I had ordered the solid inner so had to wait a little longer for it to arrive, but arrive it did. I watched the set-up video several times and read over the instructions carefully. It looked fairly simple. However actually putting the tent up was a completely different matter. I couldn’t get anything tight and it was saggy along the ridgeline. I tried again; it certainly isn’t the most intuitive tent to put up and I’m used to having to finesse a DCF trekking pole tent. I was still not getting the taught pitch I was seeing in the pictures. I emailed Tarptent and got some advice. My third pitch was better but still not perfect.
Two things I noticed in regards to quality control:
- The stitching from on one strap from the inner to outer tent had already come apart. I was immediately sent a new one to replace it as it was an easy fix.
- The velcro on one of the storm flaps was barely attached. I was pressed for time and rather than sending it back to be fixed I sewed it myself.
I packed the tent away for my move to England and didn’t get the chance to try putting it up again until my weekend in the New Forest.
Again I fought with the tent to get it right, forgetting to leave the pitchloc ends for last. Eventually I got a moderately-tight pitch. The biggest issue I had was the sag in the inner tent. The elastic from the inner to the outer was positioned very low and was thus not in a position to lift the fabric. This, in turn, created a serious loss of space in an otherwise spacious tent. It feels massive without the inner tent attached, but with the sag leaving 6-8″ between the walls on the non-pitchloc corners it felt small and cramped.
I emailed Tarptent again with some questions about the reasons for the sag and if there was anything that could be done to improve the way the fabric hung. I got some advice back and within a few days I took it back out for some more testing. I tried slightly longer poles and shortened the size of the loops the inner was attached to.
Lastly, while the little magnets that hold the doors back seem like a great idea I found that if I even brushed against them lightly they would come loose.
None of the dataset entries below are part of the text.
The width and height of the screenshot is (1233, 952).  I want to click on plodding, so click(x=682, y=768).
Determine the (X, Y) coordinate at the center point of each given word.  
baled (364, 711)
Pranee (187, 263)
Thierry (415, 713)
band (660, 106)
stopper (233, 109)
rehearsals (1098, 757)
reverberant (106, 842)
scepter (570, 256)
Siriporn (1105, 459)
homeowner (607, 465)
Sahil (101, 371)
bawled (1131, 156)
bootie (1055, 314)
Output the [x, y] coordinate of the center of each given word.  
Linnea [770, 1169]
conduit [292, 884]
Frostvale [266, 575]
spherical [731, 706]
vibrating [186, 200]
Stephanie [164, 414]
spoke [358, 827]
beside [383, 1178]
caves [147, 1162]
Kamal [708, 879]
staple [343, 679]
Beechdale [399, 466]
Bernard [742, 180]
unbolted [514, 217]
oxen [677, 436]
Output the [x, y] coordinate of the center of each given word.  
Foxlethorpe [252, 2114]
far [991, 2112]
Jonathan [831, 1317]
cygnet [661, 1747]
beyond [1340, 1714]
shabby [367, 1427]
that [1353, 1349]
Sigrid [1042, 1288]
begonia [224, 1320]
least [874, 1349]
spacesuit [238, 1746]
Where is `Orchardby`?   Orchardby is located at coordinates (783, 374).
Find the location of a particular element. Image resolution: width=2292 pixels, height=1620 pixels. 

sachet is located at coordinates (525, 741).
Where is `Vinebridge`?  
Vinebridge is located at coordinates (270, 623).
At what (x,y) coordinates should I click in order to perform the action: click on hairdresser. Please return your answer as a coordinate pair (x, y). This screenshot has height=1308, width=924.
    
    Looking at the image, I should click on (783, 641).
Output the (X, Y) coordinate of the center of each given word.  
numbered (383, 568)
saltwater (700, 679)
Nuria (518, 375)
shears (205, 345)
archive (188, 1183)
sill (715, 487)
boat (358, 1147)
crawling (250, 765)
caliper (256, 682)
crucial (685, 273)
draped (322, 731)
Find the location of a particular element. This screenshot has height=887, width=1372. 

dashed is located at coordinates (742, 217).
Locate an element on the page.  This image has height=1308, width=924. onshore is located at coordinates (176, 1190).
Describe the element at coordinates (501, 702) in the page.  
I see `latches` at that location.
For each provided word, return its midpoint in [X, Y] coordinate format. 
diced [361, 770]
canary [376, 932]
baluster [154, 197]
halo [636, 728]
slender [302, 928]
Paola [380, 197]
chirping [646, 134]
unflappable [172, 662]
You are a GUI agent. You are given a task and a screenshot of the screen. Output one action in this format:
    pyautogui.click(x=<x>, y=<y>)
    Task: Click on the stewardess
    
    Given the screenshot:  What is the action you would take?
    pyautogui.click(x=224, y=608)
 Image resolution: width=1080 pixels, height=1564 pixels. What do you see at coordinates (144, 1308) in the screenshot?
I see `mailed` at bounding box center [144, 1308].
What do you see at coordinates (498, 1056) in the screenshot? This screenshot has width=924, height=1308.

I think part of this is the angle of the door…it can’t be rolled back in a straight line and has some tension pulling down on it from the pitchloc corner; this is turn means that it doesn’t take much pressure to nudge it loose. I prefer the toggle and loop closure on the Duplex for security but the magnets are a great idea for convenience and I’m just going to have to be cognizant of the issue.
First Time Out:
I took the SS Li on it’s first backpacking trip out in the Brecon Beacons in April and we were out for two nights. Despite the less-than-ideal ground (old quarry) I managed to get a pretty decent pitch. Having modified the pitchloc ends to have Linelocs and cord made the difference on having a taught tent in a place that was very difficult to get stakes in the ground.
There was zero condensation on either the fly or the the inner tent and I had left no doors or vents open, bar the peak vents. Despite the wind (which woke me up a lot) during the night and the less-than-secure pitch the tent stayed solid. The wind in the morning made it more difficult to pack away with the required “rolling around the struts” but I got it done.
Pitch on the second night was quick and easy and very solid. Without any breeze the condensation in the morning was awful. I attribute that to our proximity to water, being at the low point of a valley and how cold the night got. Any tent would have had to deal with the same level of condensation (a friend’s Nemo had the same problem).
The double wall design makes it much tougher to wipe down the interior of the fly, but that is not a Li issue, and because the inner is removable I was able to let that dry and then remove it to wipe down the outer. The inner tent isn’t super easy to remove as the clips are fiddly and trying to unhook (or re-hook) them to the small loops of elastic was a pain. When I got home I attached some tiny rings to those elastic loops in order to make the inner easier to remove. I do prefer a toggle and ring approach (like Hilleburg uses) to connect inner to outer for simplicity.
Overall I do like the tent. Tarptent were great with customer service with the few issues that I found. Tarptent do extra QC checks on tents that are shipped internationally but since they didn’t know mine was coming to the UK with me I missed out on that…checks that would have caught the minor stitching issues. They did offer to have it fixed here in the UK but since I had already fixed all but one thing it didn’t seem worth it.
The pitch is not intuitive so it’s worth taking time to do it a few times at home before heading out to camp with it. Once you get the hang of it the tent can be up within 5 minutes.